Entrevista: Banda Aygam

1. Vocês podem nos contar um pouco sobre o processo criativo por trás do novo EP autointitulado?

(Gabú) O processo criativo foi bastante corrido por conta do calendário do edital, mas a gente se reuniu o máximo que podíamos, tocamos, reaproveitamos algumas ideias que fomos desenvolvendo com a salve, a antiga banda e a medida que a mensagem que gostaríamos de passar no EP foi surgindo a gente foi dando forma a coisa. A banda se formou nesse ano e fomos nos conhecendo enquanto banda e criando ao mesmo tempo

2. Quais foram as principais influências musicais que inspiraram as faixas do EP?

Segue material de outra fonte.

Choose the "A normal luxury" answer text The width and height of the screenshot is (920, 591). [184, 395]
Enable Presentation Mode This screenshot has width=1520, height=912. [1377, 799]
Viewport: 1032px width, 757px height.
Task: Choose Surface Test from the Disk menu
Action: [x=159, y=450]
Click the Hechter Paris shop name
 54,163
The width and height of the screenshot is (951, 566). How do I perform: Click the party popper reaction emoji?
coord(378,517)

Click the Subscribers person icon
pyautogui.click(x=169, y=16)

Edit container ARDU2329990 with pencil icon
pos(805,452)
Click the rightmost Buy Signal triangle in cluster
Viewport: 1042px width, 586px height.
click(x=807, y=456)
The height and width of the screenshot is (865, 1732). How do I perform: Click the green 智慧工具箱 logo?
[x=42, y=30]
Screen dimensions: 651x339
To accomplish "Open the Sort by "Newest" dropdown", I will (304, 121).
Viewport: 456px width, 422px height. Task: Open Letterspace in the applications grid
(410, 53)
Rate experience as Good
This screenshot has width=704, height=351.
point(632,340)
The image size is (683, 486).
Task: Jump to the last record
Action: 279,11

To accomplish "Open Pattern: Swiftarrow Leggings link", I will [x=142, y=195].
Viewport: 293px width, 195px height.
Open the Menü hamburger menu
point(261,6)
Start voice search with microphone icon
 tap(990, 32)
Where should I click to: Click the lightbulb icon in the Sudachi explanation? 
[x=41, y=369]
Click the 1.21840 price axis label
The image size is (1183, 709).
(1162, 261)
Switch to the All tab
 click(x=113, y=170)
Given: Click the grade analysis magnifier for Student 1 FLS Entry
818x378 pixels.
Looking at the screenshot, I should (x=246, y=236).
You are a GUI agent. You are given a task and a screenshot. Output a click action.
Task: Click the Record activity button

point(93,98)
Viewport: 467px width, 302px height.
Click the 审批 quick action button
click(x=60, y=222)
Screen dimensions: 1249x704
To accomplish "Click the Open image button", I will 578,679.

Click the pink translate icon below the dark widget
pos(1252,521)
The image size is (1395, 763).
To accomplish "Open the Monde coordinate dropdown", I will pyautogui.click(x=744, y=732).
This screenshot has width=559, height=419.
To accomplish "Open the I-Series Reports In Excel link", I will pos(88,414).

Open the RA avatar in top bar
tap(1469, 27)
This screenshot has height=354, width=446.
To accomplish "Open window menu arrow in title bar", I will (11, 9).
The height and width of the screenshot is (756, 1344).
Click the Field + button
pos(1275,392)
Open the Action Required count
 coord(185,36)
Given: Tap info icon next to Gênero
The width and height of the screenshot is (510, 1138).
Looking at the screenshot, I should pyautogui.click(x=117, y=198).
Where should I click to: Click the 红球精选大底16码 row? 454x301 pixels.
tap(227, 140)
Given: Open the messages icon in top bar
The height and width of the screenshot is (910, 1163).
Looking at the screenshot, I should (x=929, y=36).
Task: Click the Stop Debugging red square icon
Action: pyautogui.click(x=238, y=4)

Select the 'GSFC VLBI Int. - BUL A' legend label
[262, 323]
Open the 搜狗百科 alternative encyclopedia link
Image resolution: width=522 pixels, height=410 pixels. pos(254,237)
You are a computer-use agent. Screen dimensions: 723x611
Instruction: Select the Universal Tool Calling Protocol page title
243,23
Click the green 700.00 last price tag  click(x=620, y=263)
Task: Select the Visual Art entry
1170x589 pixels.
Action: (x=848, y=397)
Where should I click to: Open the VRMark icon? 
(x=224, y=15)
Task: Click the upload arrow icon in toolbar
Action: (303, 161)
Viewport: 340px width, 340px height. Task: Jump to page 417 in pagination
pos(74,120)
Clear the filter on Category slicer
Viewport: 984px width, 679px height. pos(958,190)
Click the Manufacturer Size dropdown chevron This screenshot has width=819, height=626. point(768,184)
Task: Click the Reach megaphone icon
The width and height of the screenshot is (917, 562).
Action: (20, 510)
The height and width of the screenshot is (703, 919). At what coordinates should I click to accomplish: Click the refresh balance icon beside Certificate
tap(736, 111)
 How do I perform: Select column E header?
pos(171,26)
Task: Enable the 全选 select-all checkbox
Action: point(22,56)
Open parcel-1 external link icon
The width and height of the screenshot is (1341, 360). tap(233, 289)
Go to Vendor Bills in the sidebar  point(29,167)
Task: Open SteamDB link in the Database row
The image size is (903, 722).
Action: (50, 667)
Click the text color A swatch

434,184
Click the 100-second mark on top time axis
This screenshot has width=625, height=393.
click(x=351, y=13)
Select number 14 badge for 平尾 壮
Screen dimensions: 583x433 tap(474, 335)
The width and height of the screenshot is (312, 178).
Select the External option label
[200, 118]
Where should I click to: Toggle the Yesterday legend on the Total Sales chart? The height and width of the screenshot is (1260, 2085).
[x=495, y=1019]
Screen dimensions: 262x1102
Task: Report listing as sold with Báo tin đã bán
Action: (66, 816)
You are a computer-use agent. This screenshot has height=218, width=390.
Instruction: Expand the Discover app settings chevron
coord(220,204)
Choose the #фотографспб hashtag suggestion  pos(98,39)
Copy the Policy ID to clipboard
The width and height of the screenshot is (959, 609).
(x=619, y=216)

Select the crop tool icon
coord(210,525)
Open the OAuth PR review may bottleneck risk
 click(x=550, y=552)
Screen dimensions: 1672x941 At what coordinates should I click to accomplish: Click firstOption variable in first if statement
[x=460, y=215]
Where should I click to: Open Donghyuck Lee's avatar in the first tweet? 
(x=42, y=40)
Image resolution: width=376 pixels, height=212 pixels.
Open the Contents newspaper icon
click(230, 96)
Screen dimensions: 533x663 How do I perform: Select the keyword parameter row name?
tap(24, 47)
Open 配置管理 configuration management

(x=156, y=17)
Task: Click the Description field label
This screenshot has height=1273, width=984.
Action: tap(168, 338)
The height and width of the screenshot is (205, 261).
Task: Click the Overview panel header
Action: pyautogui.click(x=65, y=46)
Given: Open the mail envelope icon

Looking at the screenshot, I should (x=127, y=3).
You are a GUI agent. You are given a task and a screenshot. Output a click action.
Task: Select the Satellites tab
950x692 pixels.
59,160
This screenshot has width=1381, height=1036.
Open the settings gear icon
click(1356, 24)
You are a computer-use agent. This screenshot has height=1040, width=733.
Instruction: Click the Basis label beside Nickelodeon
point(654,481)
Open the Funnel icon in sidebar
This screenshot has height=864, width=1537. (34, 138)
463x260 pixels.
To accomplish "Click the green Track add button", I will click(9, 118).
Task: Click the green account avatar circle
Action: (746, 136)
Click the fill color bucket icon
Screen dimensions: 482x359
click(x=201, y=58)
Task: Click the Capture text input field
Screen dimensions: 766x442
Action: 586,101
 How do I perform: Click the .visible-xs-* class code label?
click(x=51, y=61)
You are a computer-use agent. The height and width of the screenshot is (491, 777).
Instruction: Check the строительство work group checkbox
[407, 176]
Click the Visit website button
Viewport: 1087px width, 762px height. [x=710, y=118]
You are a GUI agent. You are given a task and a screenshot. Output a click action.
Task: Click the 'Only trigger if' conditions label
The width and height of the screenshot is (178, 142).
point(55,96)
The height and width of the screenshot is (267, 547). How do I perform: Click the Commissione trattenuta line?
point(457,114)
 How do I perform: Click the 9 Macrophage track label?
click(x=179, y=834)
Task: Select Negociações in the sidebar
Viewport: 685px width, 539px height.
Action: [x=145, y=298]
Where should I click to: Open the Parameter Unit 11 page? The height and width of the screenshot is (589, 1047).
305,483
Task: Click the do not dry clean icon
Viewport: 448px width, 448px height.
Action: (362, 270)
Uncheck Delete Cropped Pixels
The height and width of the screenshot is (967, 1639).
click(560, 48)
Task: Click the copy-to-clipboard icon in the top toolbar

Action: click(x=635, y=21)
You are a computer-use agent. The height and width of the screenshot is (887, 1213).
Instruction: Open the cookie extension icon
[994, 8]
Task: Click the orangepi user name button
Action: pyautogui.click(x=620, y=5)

(Bruno Ras) Música preta, no geral. Essa é a nossa forma de ver as coisas. É claro que a gente traz influências múltiplas, cada qual com a sua bagagem… mas nosso ponto de convergência certamente é a música preta original e suas ramificações, mais especificamente o rock inglês do Cosmo Pike, algo de Clube da Esquina, Nação Zumbi… cada vez que penso sobre isso, surgem novas referências possíveis. 

3. Como foi gravar de forma independente na garagem de Gabú?

(Gabú)  Pra mim foi um processo bem doido, a gente optou por gravar aqui por achar que seria mais confortável no sentido de não ter a pressão das horas do estúdio, apesar dos prós e contras. Nós gravamos tudo em dois finais de semana, fizemos uma cabana de tecido pra gravar a bateria, na intenção de proteger os microfones da reverberação da garagem, usamos duas interfaces de som pra captar os 4 microfones, um querido amigo, Davi Roque, ficou na responsabilidade de captar tudo, também fez a mixagem das faixas… e foi bem correria, mas acho que rolou o melhor que podíamos ali.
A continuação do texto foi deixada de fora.